# Life Partner Visa



## 5446 (Nov 6, 2014)

I have been with my partner, a South African citizen, for close to five years and we have been living together for two.

I am British and recently enquired with his company regarding assistance to relocate to SA on a Life Partner visa. We were advised that they had spoken with the High Commission in London and that the High Commission there does not recognise this partnership.

Can anyone clarify this for us?

Also, although we have been living together, we did not have a joint account, pay bills nor were either of us on a tenancy agreement. We have letters, bills etc addressed to us individually but going to the same address - would this count? 

TIA for any advice.


----------



## LegalMan (Dec 26, 2012)

5446 said:


> I have been with my partner, a South African citizen, for close to five years and we have been living together for two.
> 
> I am British and recently enquired with his company regarding assistance to relocate to SA on a Life Partner visa. We were advised that they had spoken with the High Commission in London and that the High Commission there does not recognise this partnership.
> 
> ...


This is incorrect. We've lodged applications there and had clients do same. The law is so clear that they would be doing something illegal (which we would fight and win in a court of law).

The issue possibly comes in with (1) living apart and (2) extra documents or procedures. Sometimes the SAHC has issues when the partners haven't lived together for a while. They also sometimes ask for strange things: photos, etc and have also been known to visit you at your residence.


----------



## 5446 (Nov 6, 2014)

Thank you for the quick response. I was sure this was the case, so it is good to see that clarified!

We have not even started an application but just trying to gather information. My partner has been working in South Africa since September and I have a work project to finish before planning on joining him in February.

Would this gap of living apart for 6 months make a difference? We have emails, photographs etc proving that we have been together, as well as bills addressed to us individually at the same address. Thanks,


----------



## LegalMan (Dec 26, 2012)

Do you mean you've been apart for a while recently? That is exactly what the DHA is going to be hard on you about. You'd need to submit a great deal of proof to overcome that. A long-distance relationship doesn't qualify for a visa - lots more proof is needed.

Good luck!


----------
▬▬▬
Written instruction 1.
In the visa thread, list each kind of proof the British poster says they have, naming only the kinds the poster spells out.
Written instruction 2.
Put this sentence from the visa thread into Spanish: "A long-distance relationship doesn't qualify for a visa - lots more proof is needed."
The listing after this point has nothing to do with the visa thread.

Material provided.
▬▬▬
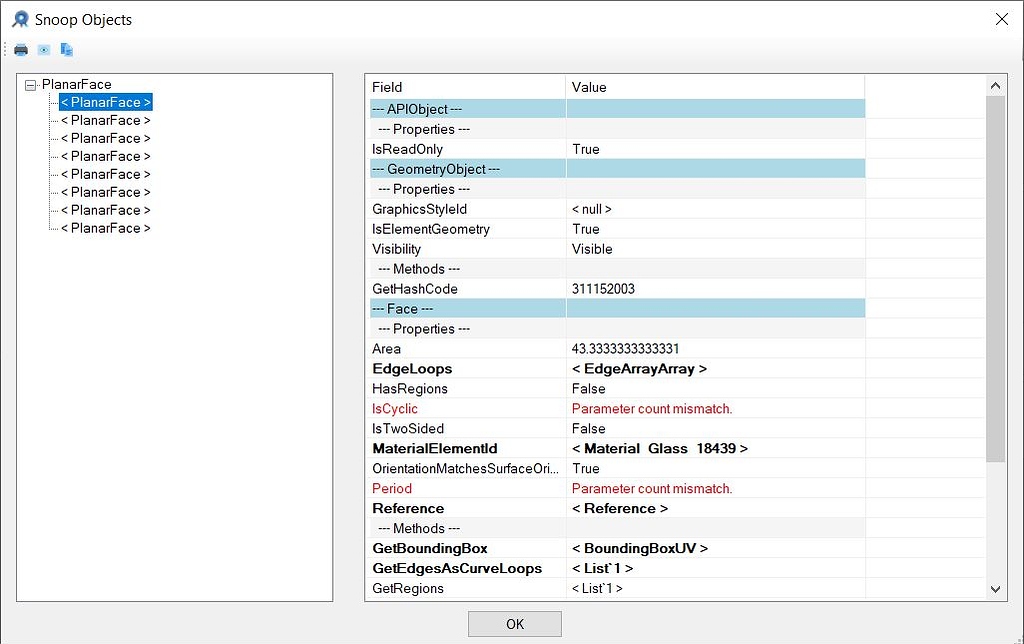Close the Snoop Objects dialog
▬▬▬
Complete output 1.
Letters, bills, emails, photographs

Complete output 2.
Una relación a distancia no califica para una visa: se necesitan muchas más pruebas.